While Robbie was out with Billy, Edie searched his room. Under his bed amid dirty shoes, cricket balls, wickets, marbles, a football and dead spider, she found three very smelly socks in varying shades of brown and black, which she picked up between the tips of her thumb and forefinger and placed under his pillow. She washed her hands, came back and searched his wardrobe. At the back, under cricket pads, gloves, a slingshot, train set and old jersey, she found a cardboard box marked in large black capitals:

R. D. MCKECHNIE
PRIVATE AND CONFIDENTIAL
KEEP OUT!

Inside were two slim soft-covered booklets –
The Shadow
and
God or Mammon?
– and a collection of tracts, home-made cards and letters:

Sunnyside Lunatic Asylum,
29 August 1909

Dear Robbie, – Thanks for yours of the 19 August. I remember your father well and was sad to hear of his passing. I still recall his hospitality and excellent conversation. You must not let this loss set you back, as would be the case of lesser mortals. Your father was a true Briton and you would do well to follow his example.
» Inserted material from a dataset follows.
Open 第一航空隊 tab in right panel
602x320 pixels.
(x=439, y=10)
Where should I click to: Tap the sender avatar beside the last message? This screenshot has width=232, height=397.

I enclose my books and a card which I have made for your instruction.

With every good wish,

Yours as ever,

Lionel Terry.

The Shadow
had a watercolour on its cover, all black and grey and off-whites. In the top left corner, a man with mad, pinprick eyes flew in the air, holding a scimitar high over his head, ready to sweep down from the clouds and strike. Below, only spires, domed roofs and crosses were visible. Inside were the words:

To
my Brother Britons
I Dedicate this Work
L. T.
July, 1904

then a prayer, an introduction which continued for eleven pages, and a long rhyming poem full of words like
vile traducer
,
plague-fraught offal of the earth
and
stinking swamp of black iniquity
.

A card read:

Many fools have many moods,
And follies great and small,
But the fools who swallow foreign foods,
Are the biggest fools of all!

Another:

The patriot is governed by his brain, the traitor by his stomach.

Edie put the cards, letters, everything back in the box in exactly the same order. Replaced the box in the wardrobe.

That night she found Teddy. He was in the top drawer of her dresser, one of her own stockings pulled over his head.